═════ Data provided ═════

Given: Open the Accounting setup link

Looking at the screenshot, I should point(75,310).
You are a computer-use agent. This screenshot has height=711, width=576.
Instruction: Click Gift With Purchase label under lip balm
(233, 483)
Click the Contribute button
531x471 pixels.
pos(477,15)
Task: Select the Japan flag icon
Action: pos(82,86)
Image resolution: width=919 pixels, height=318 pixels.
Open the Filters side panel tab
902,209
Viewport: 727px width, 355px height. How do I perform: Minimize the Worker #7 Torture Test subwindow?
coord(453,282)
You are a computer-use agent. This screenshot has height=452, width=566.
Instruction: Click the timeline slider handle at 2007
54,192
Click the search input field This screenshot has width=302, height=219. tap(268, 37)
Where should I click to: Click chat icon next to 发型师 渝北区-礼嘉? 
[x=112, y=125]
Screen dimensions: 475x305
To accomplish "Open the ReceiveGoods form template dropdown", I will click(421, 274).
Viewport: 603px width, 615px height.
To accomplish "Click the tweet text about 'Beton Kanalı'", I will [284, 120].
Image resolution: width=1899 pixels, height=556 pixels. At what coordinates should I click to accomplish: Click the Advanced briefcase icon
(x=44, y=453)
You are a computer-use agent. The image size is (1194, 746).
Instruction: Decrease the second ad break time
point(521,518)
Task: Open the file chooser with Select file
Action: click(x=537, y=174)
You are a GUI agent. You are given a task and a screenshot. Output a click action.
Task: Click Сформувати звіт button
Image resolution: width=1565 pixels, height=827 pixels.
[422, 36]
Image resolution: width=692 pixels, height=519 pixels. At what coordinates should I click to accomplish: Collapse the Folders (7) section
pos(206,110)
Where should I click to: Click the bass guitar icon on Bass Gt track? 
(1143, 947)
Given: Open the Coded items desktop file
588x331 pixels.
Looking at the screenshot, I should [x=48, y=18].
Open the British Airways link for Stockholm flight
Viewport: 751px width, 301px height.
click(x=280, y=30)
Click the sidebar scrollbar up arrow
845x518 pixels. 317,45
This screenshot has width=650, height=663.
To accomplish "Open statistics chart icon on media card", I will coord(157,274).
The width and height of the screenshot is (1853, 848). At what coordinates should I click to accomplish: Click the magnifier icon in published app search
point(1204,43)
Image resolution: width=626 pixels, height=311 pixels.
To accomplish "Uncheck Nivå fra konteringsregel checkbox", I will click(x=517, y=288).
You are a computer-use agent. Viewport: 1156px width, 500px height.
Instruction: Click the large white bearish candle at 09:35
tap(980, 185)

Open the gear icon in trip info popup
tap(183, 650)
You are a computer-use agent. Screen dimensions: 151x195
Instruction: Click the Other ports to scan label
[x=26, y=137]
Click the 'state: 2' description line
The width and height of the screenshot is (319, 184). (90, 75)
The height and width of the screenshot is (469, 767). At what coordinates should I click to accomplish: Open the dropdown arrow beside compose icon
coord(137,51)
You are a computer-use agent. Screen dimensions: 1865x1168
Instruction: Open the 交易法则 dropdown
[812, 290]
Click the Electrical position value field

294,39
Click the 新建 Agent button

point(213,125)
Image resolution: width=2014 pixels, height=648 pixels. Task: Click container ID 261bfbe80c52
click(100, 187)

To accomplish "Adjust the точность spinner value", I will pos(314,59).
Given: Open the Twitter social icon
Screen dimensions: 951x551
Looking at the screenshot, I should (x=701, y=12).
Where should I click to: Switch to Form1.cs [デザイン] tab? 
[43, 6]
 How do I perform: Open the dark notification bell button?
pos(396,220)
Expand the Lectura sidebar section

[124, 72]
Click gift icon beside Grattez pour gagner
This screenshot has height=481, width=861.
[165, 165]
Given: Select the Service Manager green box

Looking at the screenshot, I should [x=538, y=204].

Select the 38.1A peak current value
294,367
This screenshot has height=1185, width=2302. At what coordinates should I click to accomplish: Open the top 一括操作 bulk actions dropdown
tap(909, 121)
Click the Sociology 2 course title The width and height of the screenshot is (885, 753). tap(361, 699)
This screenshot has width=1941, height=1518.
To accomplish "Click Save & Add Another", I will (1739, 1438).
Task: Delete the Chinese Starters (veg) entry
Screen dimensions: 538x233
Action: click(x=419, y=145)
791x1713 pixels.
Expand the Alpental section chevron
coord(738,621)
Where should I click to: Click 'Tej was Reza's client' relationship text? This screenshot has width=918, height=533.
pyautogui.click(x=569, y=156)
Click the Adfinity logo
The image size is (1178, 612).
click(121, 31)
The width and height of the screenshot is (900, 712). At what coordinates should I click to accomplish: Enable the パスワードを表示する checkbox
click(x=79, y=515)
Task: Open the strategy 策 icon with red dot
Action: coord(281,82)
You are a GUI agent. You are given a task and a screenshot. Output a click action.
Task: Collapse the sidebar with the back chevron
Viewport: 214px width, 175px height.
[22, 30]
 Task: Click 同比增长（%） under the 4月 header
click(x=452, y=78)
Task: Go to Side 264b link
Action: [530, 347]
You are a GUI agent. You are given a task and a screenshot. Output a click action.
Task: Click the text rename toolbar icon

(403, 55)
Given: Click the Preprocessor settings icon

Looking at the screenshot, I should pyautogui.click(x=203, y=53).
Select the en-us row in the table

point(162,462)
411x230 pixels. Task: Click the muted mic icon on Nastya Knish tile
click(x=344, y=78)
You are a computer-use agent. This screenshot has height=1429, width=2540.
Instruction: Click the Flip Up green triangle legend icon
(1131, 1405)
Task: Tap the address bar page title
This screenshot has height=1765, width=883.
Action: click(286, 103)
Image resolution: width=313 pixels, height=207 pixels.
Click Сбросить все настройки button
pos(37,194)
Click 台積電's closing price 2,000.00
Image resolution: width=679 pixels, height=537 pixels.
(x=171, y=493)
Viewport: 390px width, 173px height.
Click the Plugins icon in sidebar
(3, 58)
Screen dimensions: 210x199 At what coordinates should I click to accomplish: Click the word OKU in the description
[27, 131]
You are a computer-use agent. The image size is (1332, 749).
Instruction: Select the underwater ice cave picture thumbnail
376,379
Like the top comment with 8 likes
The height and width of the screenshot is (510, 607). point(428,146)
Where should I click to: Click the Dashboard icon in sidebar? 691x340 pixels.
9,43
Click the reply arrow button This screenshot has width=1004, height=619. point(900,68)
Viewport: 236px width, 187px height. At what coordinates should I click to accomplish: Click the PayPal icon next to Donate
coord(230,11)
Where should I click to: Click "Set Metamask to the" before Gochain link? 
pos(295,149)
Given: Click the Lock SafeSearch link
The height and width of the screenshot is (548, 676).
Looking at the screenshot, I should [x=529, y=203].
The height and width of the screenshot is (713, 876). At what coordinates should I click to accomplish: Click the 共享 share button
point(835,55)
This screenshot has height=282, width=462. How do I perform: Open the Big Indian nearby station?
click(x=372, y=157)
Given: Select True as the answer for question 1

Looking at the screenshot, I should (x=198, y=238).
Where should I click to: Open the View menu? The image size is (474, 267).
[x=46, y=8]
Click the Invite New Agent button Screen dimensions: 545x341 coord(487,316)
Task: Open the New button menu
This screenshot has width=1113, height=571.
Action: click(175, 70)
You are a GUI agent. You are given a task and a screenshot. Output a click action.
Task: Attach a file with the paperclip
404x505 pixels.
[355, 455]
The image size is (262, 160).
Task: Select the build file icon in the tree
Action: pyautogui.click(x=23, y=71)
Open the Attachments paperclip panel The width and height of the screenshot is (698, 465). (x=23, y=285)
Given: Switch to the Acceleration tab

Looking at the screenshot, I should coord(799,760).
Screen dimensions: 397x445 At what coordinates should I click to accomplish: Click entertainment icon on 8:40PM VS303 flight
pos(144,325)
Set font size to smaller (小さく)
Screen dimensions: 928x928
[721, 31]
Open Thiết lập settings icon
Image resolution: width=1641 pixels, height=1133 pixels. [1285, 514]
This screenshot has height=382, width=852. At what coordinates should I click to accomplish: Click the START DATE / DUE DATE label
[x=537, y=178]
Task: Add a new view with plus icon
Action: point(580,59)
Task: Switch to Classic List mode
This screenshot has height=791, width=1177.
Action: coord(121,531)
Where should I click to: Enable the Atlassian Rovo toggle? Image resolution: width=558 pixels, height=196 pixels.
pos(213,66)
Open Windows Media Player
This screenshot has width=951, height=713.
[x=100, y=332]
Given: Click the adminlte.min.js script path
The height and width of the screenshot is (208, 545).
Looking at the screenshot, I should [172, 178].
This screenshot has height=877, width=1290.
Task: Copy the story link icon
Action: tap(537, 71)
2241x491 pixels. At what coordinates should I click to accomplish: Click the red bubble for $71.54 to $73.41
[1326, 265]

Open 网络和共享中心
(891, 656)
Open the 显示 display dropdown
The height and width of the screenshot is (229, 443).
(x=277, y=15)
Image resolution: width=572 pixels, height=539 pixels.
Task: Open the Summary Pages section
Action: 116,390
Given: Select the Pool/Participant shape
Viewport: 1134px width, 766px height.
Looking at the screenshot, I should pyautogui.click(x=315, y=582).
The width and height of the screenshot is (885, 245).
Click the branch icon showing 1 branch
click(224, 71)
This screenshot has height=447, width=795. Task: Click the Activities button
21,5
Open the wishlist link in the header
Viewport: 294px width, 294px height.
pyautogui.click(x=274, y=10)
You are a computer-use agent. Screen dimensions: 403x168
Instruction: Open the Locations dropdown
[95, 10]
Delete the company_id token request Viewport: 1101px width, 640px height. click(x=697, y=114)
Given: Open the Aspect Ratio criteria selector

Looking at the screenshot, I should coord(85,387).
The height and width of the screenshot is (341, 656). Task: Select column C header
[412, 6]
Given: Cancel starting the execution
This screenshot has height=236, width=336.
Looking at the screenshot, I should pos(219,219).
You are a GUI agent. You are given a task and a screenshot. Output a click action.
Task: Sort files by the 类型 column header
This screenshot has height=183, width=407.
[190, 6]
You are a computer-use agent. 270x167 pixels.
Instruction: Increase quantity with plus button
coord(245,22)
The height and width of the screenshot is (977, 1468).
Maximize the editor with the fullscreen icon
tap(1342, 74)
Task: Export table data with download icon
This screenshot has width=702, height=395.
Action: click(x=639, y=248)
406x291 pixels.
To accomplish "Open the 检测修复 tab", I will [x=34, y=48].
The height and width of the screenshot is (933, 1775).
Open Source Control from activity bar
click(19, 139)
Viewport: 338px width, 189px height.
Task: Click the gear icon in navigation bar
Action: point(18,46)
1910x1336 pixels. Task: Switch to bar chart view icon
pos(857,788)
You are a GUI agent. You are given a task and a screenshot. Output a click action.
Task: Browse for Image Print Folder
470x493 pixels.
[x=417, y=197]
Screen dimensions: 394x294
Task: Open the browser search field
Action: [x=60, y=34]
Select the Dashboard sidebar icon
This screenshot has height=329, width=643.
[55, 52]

═════

Instruction >>
Scale the coordinates in the answers of the records from the line with "Screen dimensions: 475x305" to the line with "(x=44, y=453)", both included, by multiplying each by 2.5 and rounding to whole numbers with halves going up. Give back only those lines, with the requests and all other numbers unchanged.

Output of the exercise >>
Screen dimensions: 475x305
To accomplish "Open the ReceiveGoods form template dropdown", I will click(1053, 685).
Viewport: 603px width, 615px height.
To accomplish "Click the tweet text about 'Beton Kanalı'", I will [710, 300].
Image resolution: width=1899 pixels, height=556 pixels. At what coordinates should I click to accomplish: Click the Advanced briefcase icon
(x=110, y=1133)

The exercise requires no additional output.